In conclusion assessments using the RLT model of nursing consider the patient’s individuality and provide a complete holistic approach to care planning, one of the strengths of the model is that it is easily understood and incorporates physical, social and psychological components. It includes the progression of the patient on the dependence – independence continuum and their position on the lifespan. The model encompasses activities of daily living, “the objective of these is to preserve as far as possible the patient’s usual habits and routines associated with each activity of living.” RLT (1983) they include three components of nursing, preventing, comforting and dependence. The assessment stage allows a relationship to build with the nurse and the patient, building up trust which will then enable the nurse to deliver individualised care in the implementation stage. Barrett et al (2009) also suggest there are limitations of the RLT model in that it is oversimplified and Reed & Robins (1991) suggest assessment may be used as a checklist.

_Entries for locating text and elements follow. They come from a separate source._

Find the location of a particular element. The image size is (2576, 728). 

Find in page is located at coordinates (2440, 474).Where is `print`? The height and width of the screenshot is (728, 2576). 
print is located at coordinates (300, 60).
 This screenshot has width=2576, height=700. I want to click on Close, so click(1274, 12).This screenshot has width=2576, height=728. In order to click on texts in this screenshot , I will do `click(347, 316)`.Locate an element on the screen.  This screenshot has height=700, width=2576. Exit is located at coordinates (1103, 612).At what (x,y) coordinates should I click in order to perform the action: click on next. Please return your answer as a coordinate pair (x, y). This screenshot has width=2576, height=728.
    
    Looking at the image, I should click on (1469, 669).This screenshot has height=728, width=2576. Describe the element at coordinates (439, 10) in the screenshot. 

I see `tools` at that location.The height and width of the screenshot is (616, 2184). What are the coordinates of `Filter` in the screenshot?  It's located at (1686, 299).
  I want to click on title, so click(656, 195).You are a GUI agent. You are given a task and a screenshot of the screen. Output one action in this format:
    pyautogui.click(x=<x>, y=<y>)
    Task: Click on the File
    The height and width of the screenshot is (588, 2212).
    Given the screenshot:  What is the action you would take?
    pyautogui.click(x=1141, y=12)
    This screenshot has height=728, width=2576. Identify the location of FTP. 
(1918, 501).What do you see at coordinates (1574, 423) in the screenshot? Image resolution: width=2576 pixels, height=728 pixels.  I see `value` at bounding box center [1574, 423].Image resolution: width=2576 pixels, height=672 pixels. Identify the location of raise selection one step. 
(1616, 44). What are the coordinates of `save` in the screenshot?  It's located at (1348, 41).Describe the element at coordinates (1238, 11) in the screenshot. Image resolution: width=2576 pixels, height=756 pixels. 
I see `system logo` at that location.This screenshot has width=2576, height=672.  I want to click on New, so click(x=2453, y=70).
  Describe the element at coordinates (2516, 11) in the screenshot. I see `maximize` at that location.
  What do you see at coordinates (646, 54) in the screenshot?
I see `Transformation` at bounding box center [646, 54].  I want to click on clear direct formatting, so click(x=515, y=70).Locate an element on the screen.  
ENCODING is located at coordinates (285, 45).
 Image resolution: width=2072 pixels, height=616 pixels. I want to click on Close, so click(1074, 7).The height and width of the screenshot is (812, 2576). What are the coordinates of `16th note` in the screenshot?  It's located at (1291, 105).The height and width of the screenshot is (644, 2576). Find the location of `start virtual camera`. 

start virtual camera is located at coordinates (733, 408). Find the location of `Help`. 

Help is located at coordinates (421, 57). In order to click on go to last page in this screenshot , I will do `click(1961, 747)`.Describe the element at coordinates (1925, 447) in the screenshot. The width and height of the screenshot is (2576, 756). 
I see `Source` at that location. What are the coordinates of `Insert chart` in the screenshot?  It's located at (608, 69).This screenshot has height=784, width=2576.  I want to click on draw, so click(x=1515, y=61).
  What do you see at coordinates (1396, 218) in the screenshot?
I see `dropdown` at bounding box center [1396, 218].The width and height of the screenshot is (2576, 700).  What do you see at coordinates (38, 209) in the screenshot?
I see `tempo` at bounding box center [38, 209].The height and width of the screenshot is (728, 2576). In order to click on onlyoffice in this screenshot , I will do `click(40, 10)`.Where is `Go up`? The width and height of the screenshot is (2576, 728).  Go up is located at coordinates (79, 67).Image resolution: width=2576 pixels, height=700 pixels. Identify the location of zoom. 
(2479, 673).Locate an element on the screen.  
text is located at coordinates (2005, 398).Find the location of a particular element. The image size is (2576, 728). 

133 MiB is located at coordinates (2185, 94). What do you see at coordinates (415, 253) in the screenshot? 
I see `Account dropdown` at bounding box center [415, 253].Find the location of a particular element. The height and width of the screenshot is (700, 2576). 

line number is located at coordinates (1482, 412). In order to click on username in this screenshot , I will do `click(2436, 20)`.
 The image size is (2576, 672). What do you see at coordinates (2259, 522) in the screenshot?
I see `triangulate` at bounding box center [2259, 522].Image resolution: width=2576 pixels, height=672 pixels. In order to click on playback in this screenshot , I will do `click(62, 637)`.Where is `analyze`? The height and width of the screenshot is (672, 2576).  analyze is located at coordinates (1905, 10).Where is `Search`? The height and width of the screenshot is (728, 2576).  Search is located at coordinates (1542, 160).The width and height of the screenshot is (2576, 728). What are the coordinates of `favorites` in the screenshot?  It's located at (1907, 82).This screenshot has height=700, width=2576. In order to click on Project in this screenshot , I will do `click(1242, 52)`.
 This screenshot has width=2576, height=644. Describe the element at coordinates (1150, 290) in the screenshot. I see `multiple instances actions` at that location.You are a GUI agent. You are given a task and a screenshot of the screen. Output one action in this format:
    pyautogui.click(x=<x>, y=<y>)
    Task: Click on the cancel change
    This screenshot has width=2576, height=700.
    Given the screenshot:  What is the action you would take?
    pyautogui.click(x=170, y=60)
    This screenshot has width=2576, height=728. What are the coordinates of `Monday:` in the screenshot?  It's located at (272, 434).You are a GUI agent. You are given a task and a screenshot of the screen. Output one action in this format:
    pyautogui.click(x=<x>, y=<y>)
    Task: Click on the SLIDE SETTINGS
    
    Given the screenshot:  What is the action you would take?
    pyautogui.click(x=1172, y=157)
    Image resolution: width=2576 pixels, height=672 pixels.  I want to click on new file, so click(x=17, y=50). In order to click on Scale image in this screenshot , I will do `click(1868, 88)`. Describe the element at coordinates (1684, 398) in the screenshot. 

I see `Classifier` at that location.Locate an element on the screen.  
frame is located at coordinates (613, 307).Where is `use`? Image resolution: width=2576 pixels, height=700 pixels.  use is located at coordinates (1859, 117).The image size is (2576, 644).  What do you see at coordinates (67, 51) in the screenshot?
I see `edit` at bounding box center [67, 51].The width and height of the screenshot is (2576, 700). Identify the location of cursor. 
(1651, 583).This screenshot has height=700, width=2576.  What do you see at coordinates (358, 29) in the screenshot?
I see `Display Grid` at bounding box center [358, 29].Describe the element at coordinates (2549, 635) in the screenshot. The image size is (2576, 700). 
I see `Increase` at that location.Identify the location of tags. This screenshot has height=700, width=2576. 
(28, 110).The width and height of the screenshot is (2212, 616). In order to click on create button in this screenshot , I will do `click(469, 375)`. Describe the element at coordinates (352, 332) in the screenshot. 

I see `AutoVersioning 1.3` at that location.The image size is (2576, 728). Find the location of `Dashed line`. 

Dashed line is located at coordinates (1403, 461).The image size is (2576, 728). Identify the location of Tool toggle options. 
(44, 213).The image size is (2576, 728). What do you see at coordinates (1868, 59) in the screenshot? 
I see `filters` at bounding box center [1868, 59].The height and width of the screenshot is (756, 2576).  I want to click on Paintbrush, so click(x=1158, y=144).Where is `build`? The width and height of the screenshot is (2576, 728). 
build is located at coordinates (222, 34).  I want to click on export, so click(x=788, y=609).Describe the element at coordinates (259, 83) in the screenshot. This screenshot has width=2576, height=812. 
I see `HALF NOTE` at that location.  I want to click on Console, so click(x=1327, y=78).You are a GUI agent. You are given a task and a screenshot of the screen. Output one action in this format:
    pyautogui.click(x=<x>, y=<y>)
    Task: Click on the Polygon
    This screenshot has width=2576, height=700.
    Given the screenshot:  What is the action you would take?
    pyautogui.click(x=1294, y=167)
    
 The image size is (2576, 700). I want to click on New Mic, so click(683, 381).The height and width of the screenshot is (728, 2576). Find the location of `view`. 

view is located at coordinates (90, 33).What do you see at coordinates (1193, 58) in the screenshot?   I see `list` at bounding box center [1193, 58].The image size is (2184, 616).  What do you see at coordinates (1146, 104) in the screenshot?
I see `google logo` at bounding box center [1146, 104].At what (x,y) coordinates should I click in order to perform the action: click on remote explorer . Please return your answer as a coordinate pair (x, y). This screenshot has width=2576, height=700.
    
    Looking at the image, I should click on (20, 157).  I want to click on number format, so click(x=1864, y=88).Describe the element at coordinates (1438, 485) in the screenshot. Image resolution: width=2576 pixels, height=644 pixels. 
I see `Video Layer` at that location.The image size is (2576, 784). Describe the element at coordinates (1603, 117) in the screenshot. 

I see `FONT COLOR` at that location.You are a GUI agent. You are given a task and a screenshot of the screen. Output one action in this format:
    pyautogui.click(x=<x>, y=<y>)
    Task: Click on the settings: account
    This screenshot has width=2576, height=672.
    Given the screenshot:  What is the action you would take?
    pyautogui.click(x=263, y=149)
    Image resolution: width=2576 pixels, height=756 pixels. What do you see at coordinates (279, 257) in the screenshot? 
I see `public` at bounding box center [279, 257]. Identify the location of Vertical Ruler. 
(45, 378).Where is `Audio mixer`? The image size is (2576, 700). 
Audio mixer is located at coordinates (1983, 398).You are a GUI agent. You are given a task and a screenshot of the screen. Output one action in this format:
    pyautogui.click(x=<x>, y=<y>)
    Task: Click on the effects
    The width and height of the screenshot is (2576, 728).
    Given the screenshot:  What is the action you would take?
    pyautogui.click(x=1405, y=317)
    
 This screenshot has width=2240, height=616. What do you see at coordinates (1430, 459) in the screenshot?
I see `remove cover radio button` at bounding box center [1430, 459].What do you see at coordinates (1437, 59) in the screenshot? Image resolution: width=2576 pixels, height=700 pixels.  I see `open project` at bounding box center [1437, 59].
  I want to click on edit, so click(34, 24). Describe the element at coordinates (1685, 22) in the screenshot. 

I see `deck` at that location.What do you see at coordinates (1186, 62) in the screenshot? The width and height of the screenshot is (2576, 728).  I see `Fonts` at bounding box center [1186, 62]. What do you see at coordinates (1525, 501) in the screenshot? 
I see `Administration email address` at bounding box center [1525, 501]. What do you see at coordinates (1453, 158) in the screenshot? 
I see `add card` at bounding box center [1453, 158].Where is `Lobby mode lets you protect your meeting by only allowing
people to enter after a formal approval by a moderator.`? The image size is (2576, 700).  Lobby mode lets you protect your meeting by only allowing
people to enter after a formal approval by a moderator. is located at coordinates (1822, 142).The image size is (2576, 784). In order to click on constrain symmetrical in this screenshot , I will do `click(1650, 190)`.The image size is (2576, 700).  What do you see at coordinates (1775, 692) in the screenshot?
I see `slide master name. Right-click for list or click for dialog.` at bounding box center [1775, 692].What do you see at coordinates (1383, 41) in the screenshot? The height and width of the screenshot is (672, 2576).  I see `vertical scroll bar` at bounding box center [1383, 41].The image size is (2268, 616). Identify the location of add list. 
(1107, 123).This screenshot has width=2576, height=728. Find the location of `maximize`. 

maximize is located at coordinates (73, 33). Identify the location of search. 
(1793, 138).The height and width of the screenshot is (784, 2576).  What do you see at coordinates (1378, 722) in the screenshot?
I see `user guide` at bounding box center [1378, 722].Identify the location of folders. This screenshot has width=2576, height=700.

If the practitioner does not understand all of the activities of daily living, information gathered could be misinterpreted making the goals and plan inadequate. Fraser (1996) claims the model is over physically and physiologically orientated, whereas Chavasse (1987) encourage a task orientated approach to care, but Newton (1991) agrees that RLT’s model of nursing helps to identify factors that influence activities of living. One of the keys for this model of nursing is communication, it is paramount at every stage. In assessment by questioning and listening to the patient, at the planning stage making an agreement with the nurse and the patient to make sure the plan is individualised, at implementation explaining to the patient what treatment will be carried out and by whom, and then at the evaluation as the patient will be able to tell the health care professional if the goals and interventions have been met and if they both the patient and the nurse feel they have progressed along the dependence – independence continuum. As the NMC code (2008) states “you must listen to the people in your care and respond to their concerns and preferences.”